DESAFÍO 1:
Resume en dos oraciones la reseña sobre la película Trumbo.
DESAFÍO 2:
Prosigue la reseña sobre la película Trumbo a partir de la última oración de su último párrafo.

TEXTO PROPORCIONADO:
-------
A simple vista, el último filme de Jay Roach encaja en lo que podríamos denominar una producción de Hollywood de qualité, esto es, una pieza impecablemente producida, con una exquisita ambientación de época (excelentes el vestuario, la música, etc.), con actores de prestigio –como Helen Mirren o Diane Lane– y que, encima, parte del siempre socorrido “basado en hechos reales”, muy del gusto de la taquilla y de la Academia del Cine yanquis; de ahí que se diría repleta de tópicos y destinada a, por lo menos, cinco o seis nominaciones a los premios Oscar.
Sin embargo, Trumbo: la lista negra de Hollywood solamente recibió una, algo que ya debería ser indicativo de que la cinta atesora en su interior mucho más de lo que podría esperarse de buenas a primeras. Y es que, si bien no deja de seguir la típica estructura del biopic más convencional –auge, caída y después reconocimiento–, el desarrollo de los hechos resulta, contra todo pronóstico, inteligente, sutil y eficaz. Y lo que es todavía más raro: evita caer en el didactismo infantil propio de las películas “con mensaje” dirigidas a un público amplio.
«Si bien no deja de seguir la típica estructura del biopic más convencional –auge, caída y después reconocimiento–, el desarrollo de los hechos resulta, contra todo pronóstico, inteligente, sutil y eficaz.»
Desde luego, gran parte del mérito de la obra radica en el brillante guion de John McNamara, que adapta el libro biográfico de Bruce Cook siguiendo un viejo precepto aristotélico que es –o debería ser– el leitmotiv de cualquiera que escriba para el cine narrativo; me refiero a definir a los personajes mediante sus actos, de manera que el espectador configure la psicología de los seres que aparecen en pantalla, no mediante burdos apriorismos, sino conforme los vaya viendo comportarse y hablar.
-------
DATOS REGISTRADOS:
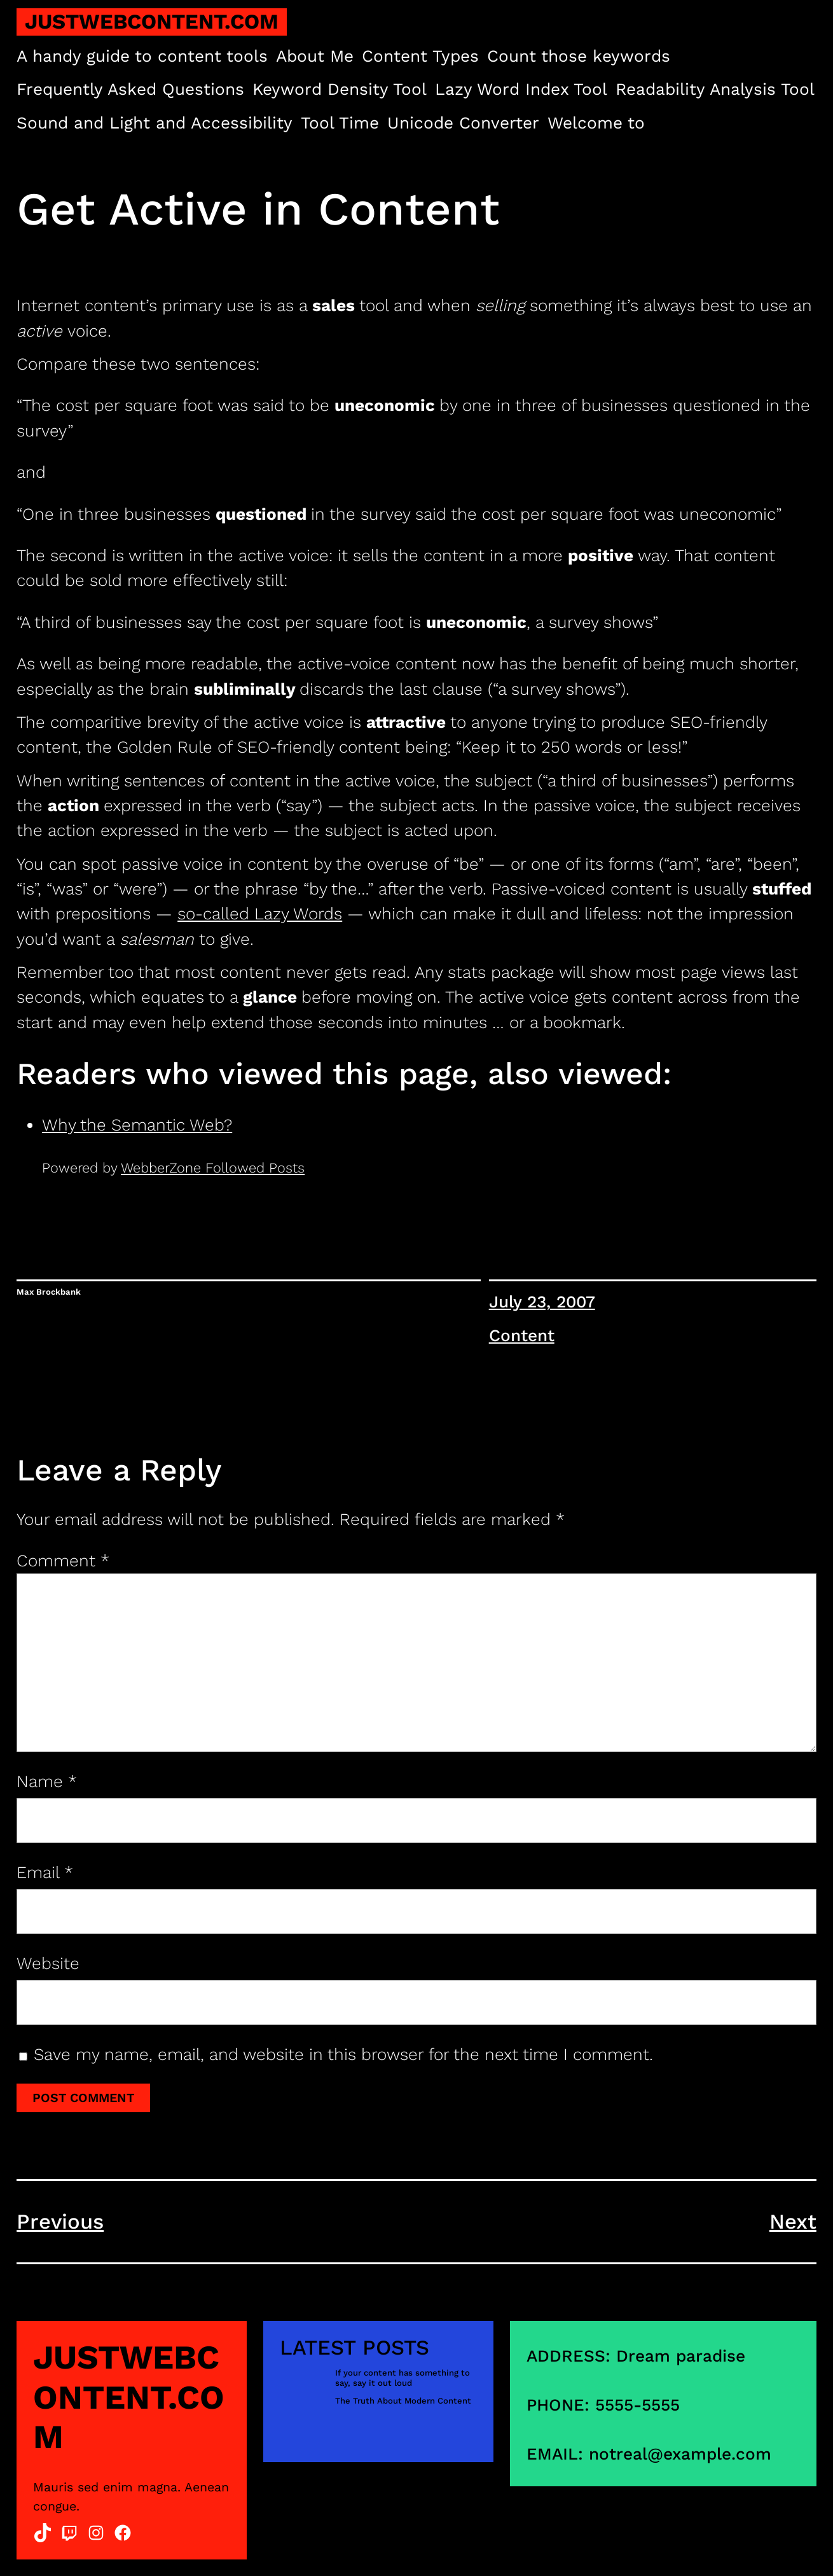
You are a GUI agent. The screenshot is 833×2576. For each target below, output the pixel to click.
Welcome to (596, 122)
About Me (315, 56)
-------
RESPUESTA DEL EJERCICIO 1:
A simple vista, el filme de Jay Roach parece una producción de Hollywood de qualité, con una exquisita ambientación de época, actores de prestigio y una base en hechos reales, pero solamente recibió una nominación a los Oscar. Aunque sigue la estructura convencional del biopic, su desarrollo resulta inteligente, sutil y eficaz, evita el didactismo infantil, y gran parte de su mérito radica en el guion de John McNamara, que define a los personajes mediante sus actos.

RESPUESTA DEL EJERCICIO 2:
Así, paulatina y orgánicamente, con claridad meridiana pero sin subrayados redundantes, se despliega ante nuestros ojos la seductora y recta personalidad del protagonista, Dalton Trumbo (inmenso Bryan Cranston), y su relación con el microcosmos en el que habita, cada vez más complicada por cuestiones que deberían permanecer ajenas, más que al séptimo arte, a la industria del entretenimiento, que, no nos engañemos, es a lo que básicamente se dedica Hollywood. Ello es apuntado simbólicamente con la continua presencia del cine dentro del cine que hay en el metraje y, más aún, con la propia plasmación clásica, “invisible”, del discurso. Asistimos, por tanto, a una esmerada recreación de hechos reales y de fragmentos de películas o de reportajes televisivos, siempre bajo un prisma idéntico de verismo y fidelidad: todo un recordatorio del choque entre la ficción y la realidad, en este caso entre lo correcto y lo incorrecto, la libertad personal y los intereses políticos.
«Gracias al brillante guion y a la dinámica dirección, lo sucedido en Estados Unidos durante la infame constitución del Comité de Actividades Antiamericanas es contado, no mediante una (aburrida) acumulación climática de momentos desgarrados, sino con el tono comedido y tragicómico tan propio de las vicisitudes del día a día, de la cotidianidad.»
Por otro lado, la otra gran baza de la cinta es la realización de Roach, ya que, especializado como se encuentra en dirigir comedias –es responsable, entre otras, de la saga de Austin Powers y los filmes de “Los padres de…”–, le imprime al relato un dinamismo y una gracilidad muy poco frecuentes en los dramas hollywoodienses, con lo que tiñe toda la película de un humorismo negro tan refrescante como acorde con el espíritu de su principal protagonista, y que remite inevitablemente a Billy Wilder, con quien comparte, además, un poso moral y crítico.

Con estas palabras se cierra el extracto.